What the exercise asks: A verbatim copy is needed of the lines below from the one containing "Click OK update icon for Windows 8 row" up to and including the one containing "Given: Click the", excluding pictures.
--- Data records ---
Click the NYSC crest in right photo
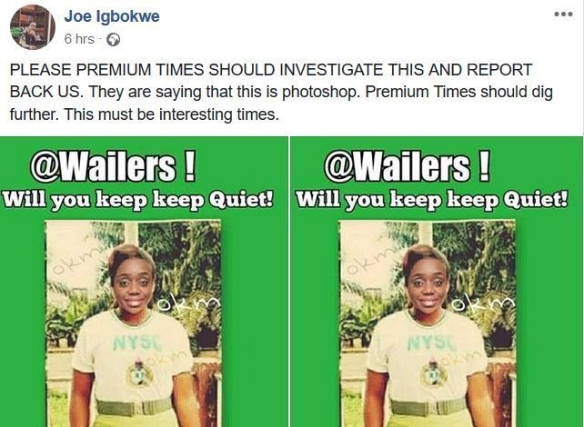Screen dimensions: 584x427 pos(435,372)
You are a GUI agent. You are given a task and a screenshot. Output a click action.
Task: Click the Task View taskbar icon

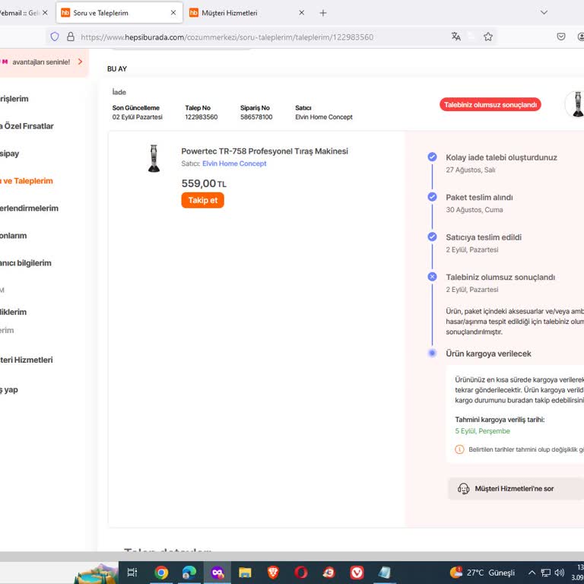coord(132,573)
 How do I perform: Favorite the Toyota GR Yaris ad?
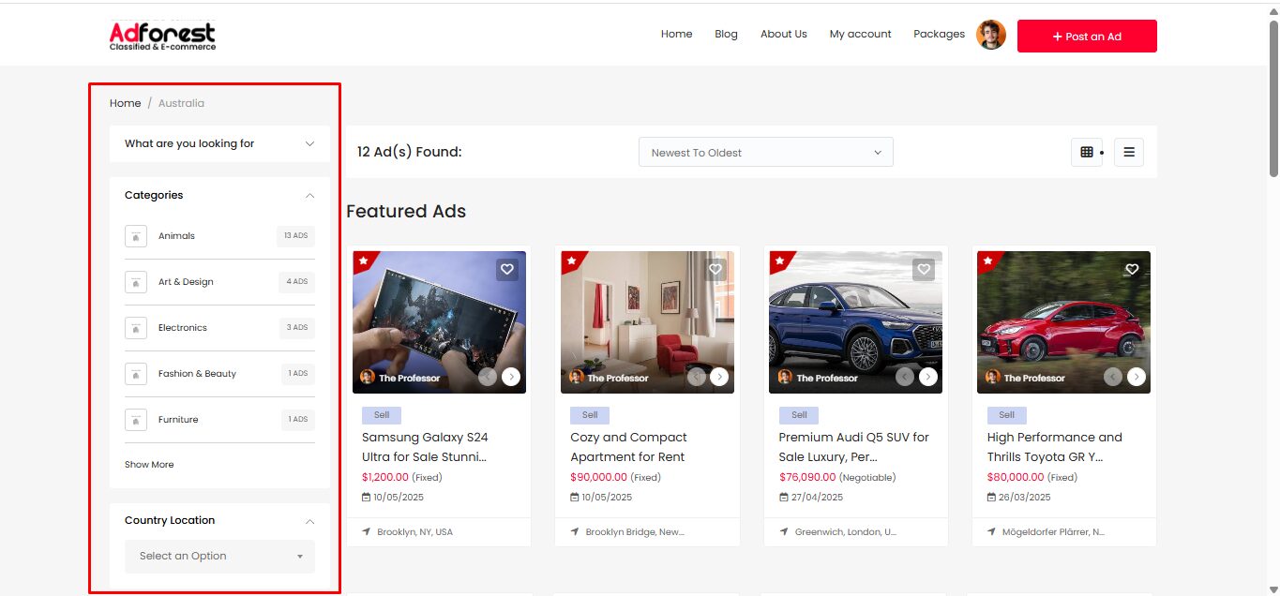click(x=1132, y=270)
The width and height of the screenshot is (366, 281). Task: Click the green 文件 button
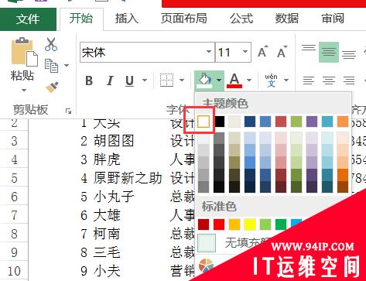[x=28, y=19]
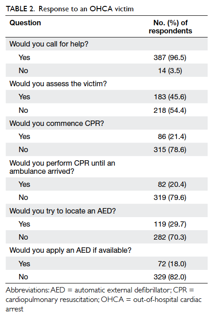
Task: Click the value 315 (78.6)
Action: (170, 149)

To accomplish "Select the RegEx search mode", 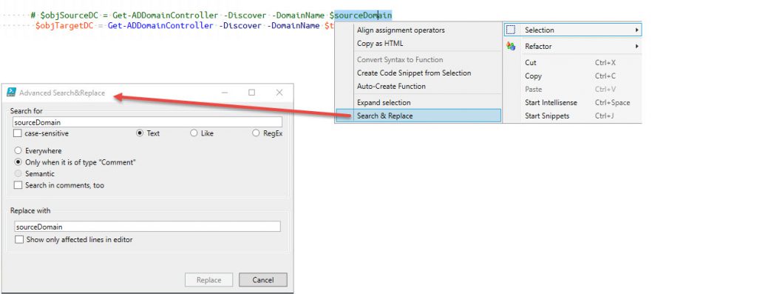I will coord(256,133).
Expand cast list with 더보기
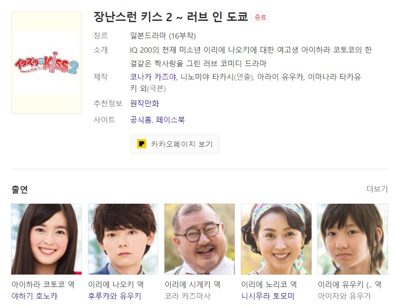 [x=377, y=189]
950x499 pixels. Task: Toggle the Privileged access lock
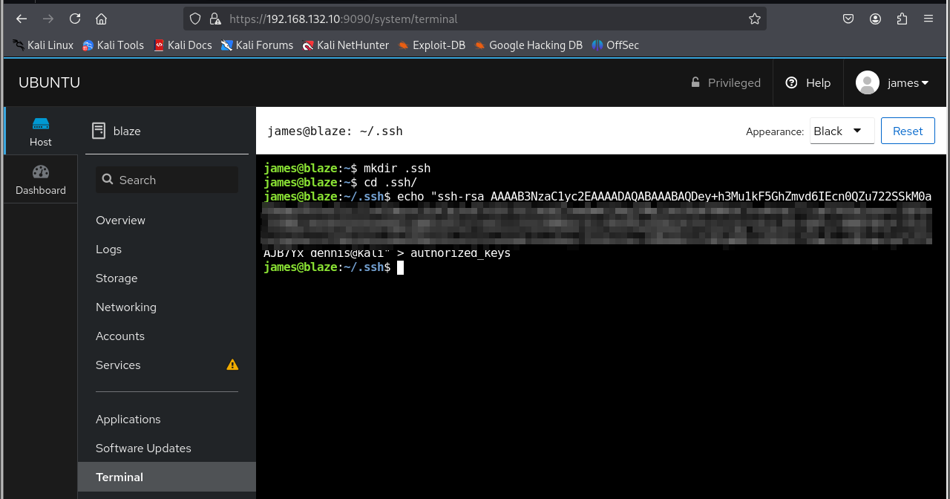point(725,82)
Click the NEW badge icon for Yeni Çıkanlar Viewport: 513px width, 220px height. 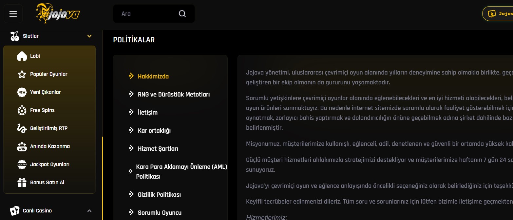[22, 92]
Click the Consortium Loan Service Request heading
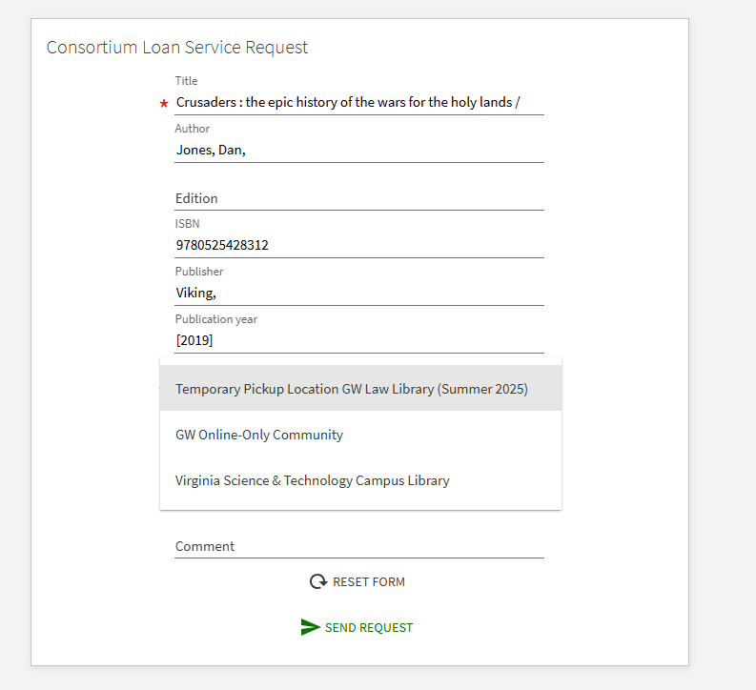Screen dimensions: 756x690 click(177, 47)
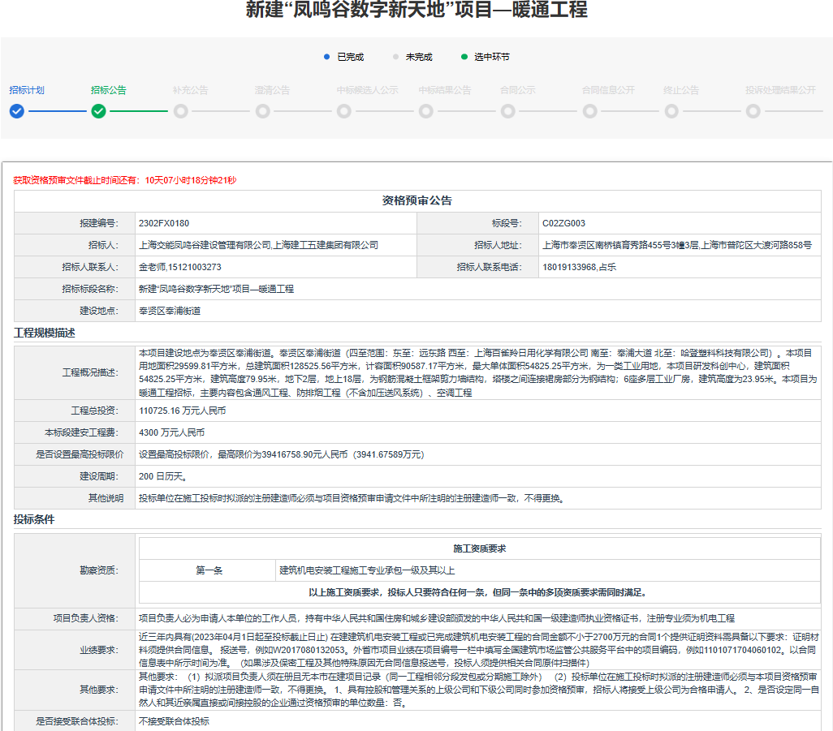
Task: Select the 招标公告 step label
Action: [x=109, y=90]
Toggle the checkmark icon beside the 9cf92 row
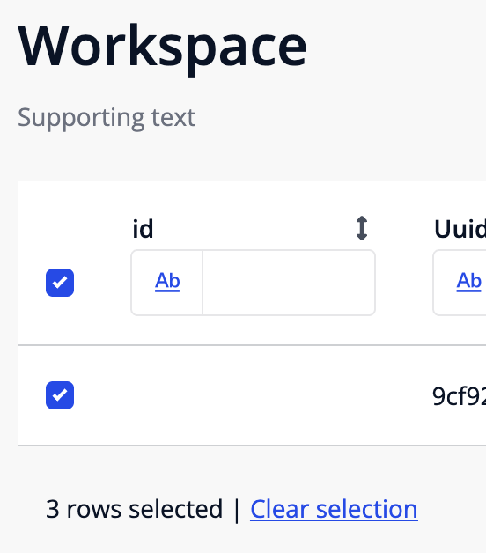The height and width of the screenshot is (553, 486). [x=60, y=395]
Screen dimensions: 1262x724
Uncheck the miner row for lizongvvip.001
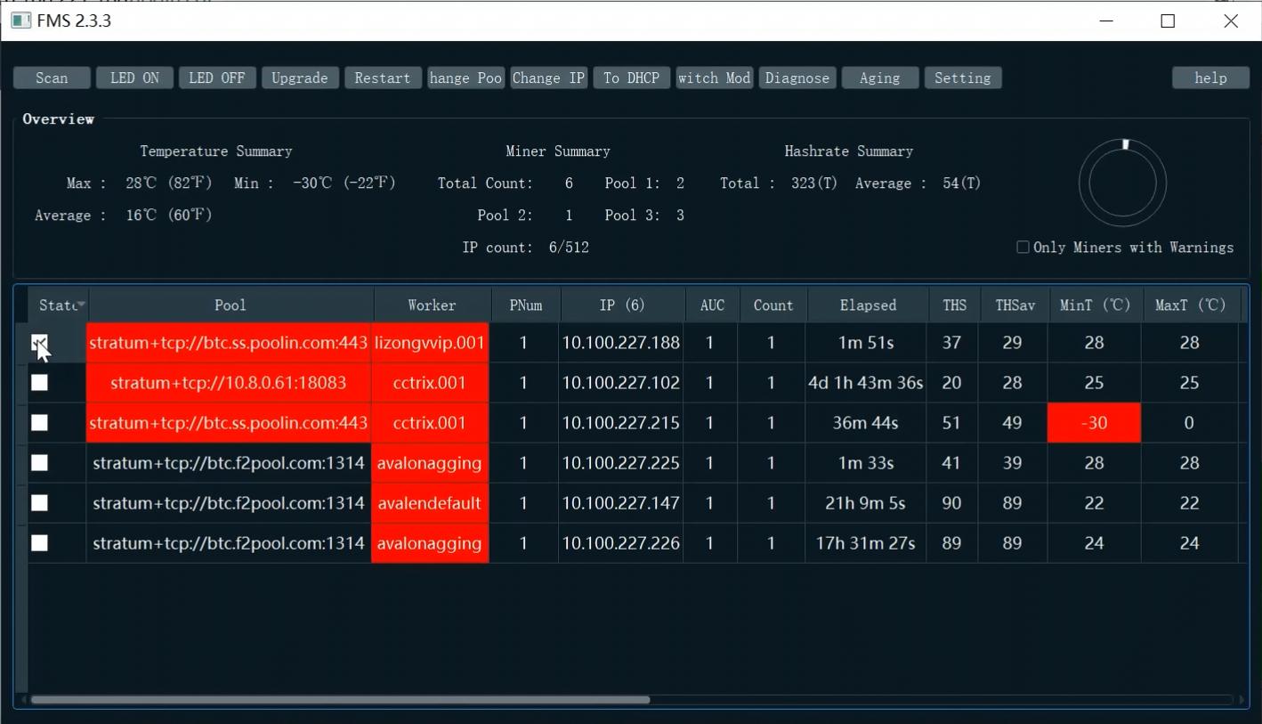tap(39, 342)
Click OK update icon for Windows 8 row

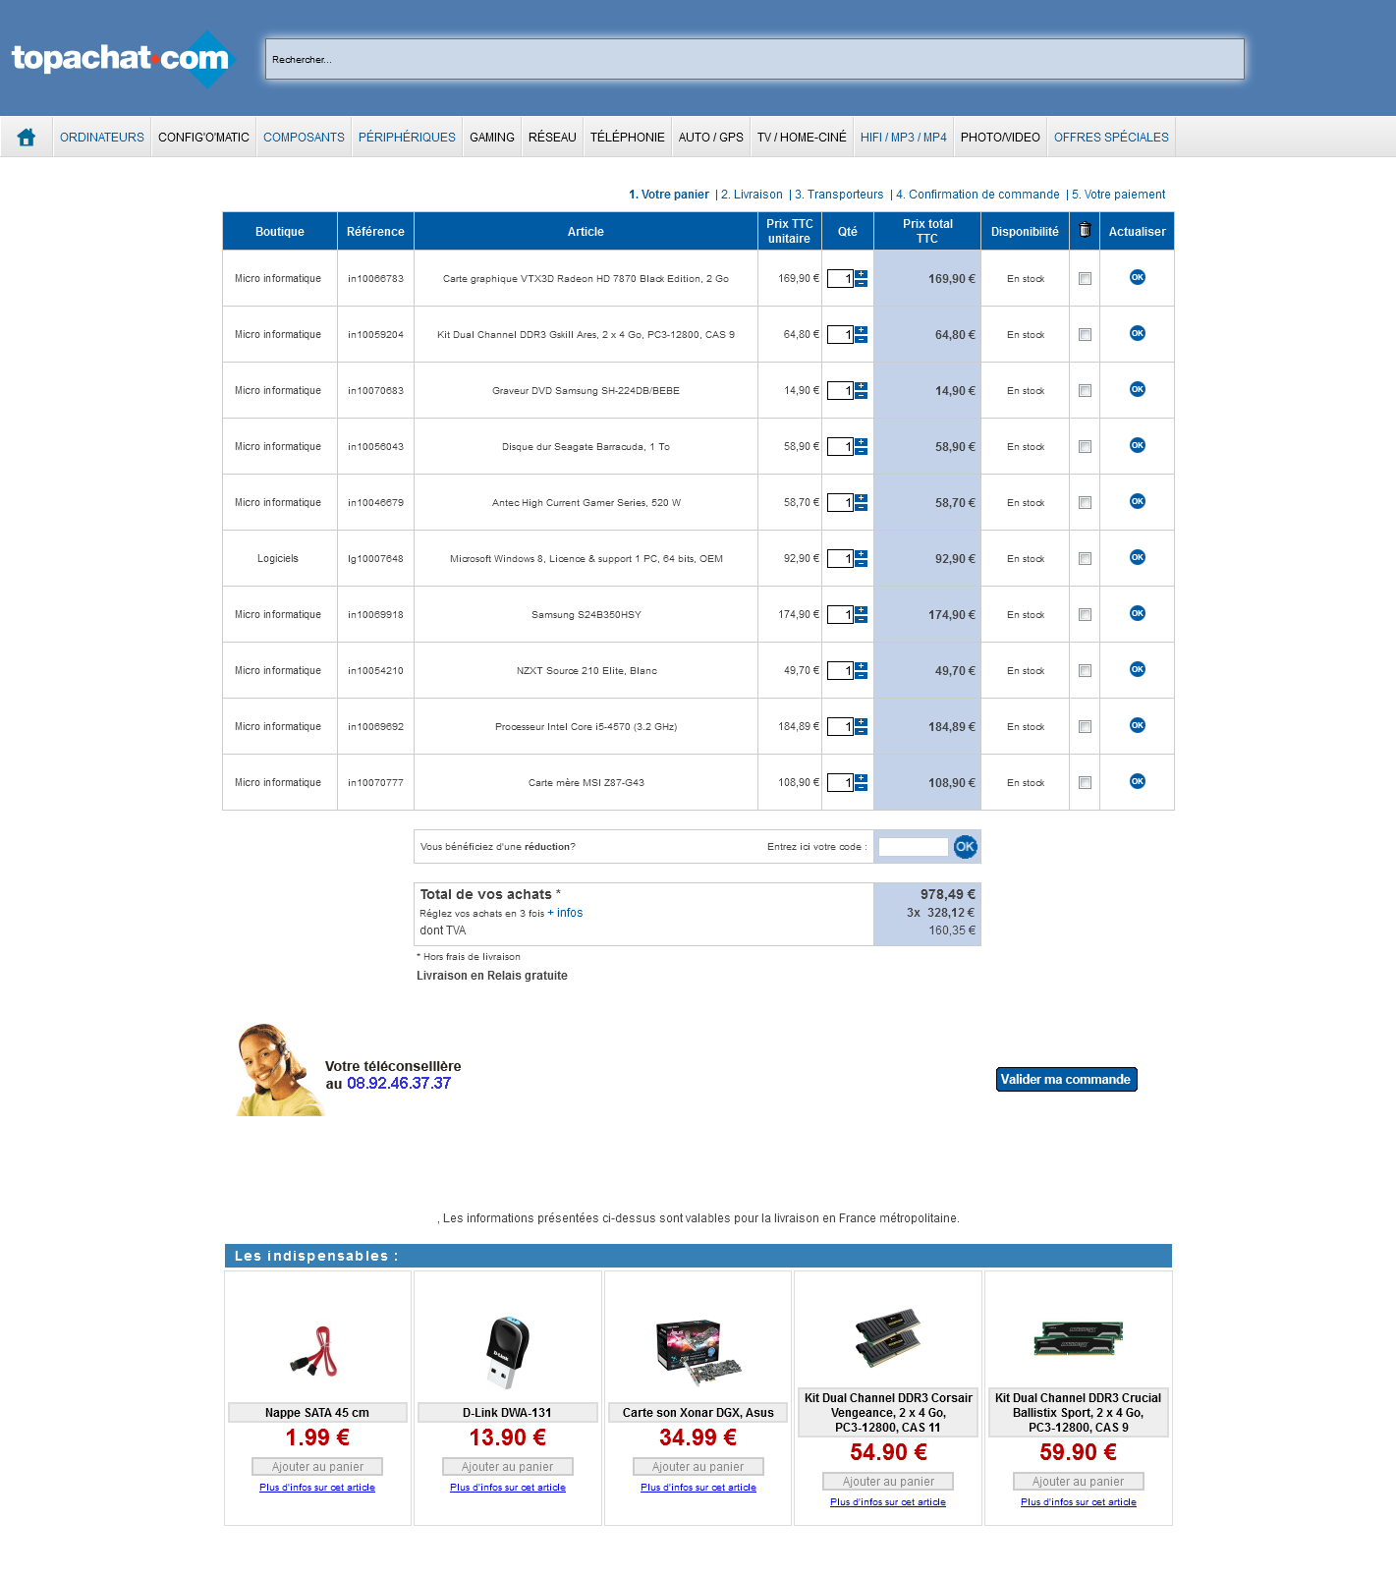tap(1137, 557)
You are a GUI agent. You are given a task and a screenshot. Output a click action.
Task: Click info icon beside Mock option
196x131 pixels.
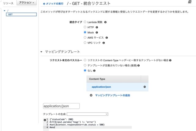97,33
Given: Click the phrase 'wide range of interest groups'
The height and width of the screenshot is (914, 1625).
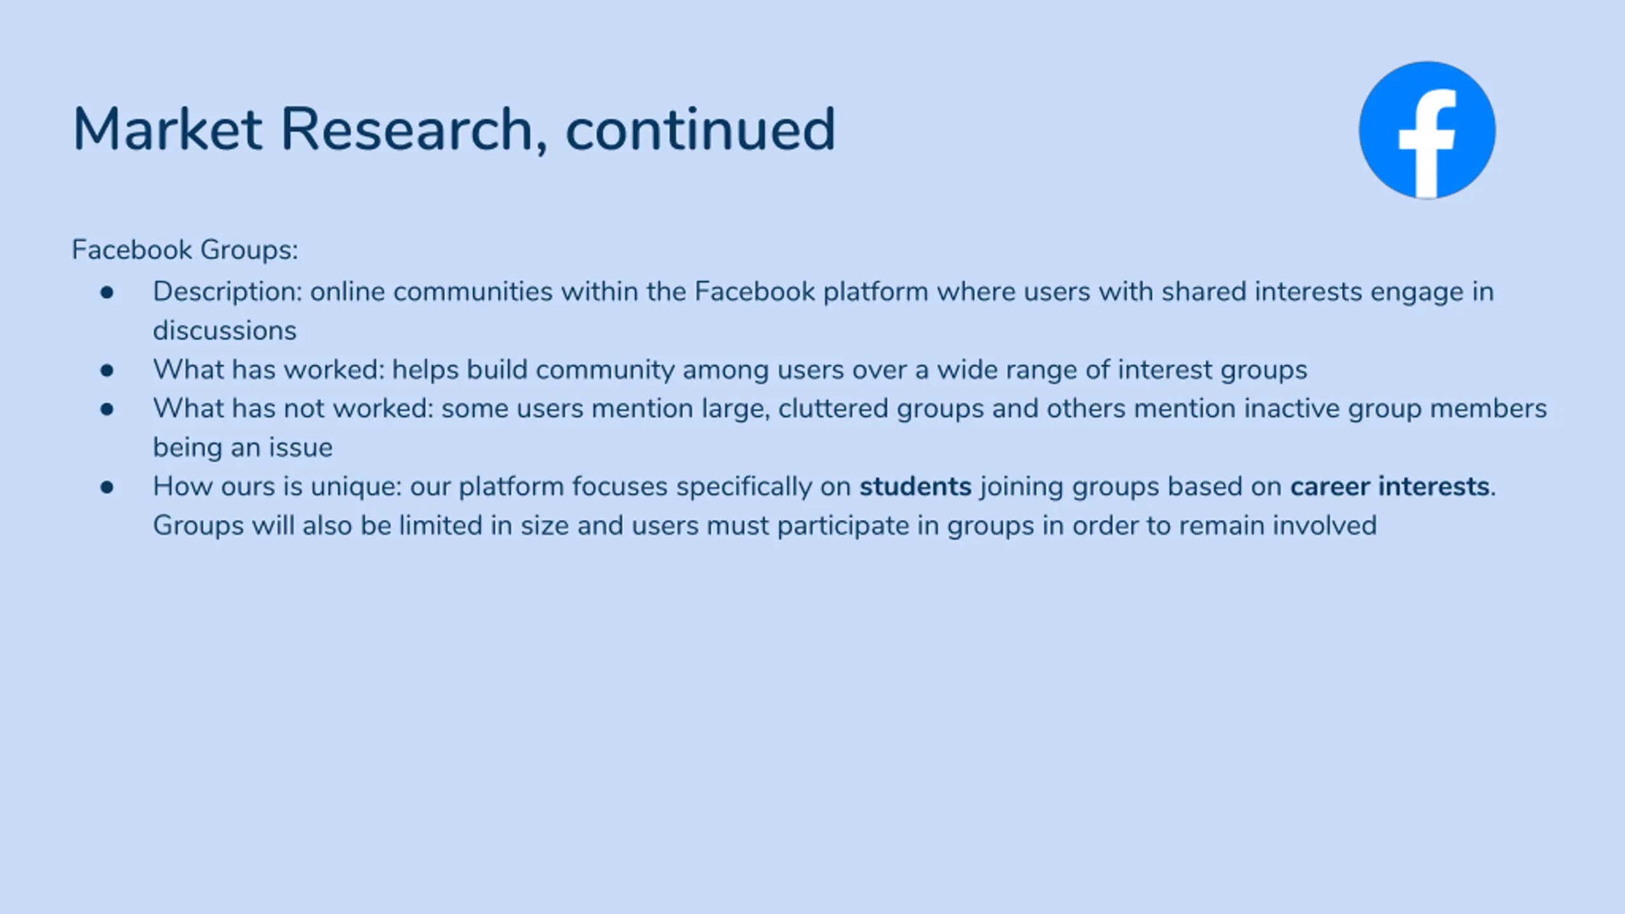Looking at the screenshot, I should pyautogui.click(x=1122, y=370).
---
Written response:
Click OK update icon for Windows 8 row

tap(1137, 557)
You are a GUI agent. You are given a task and a screenshot. Output a click action.
Task: Click info icon beside Mock option
196x131 pixels.
97,33
Given: Click the phrase 'wide range of interest groups'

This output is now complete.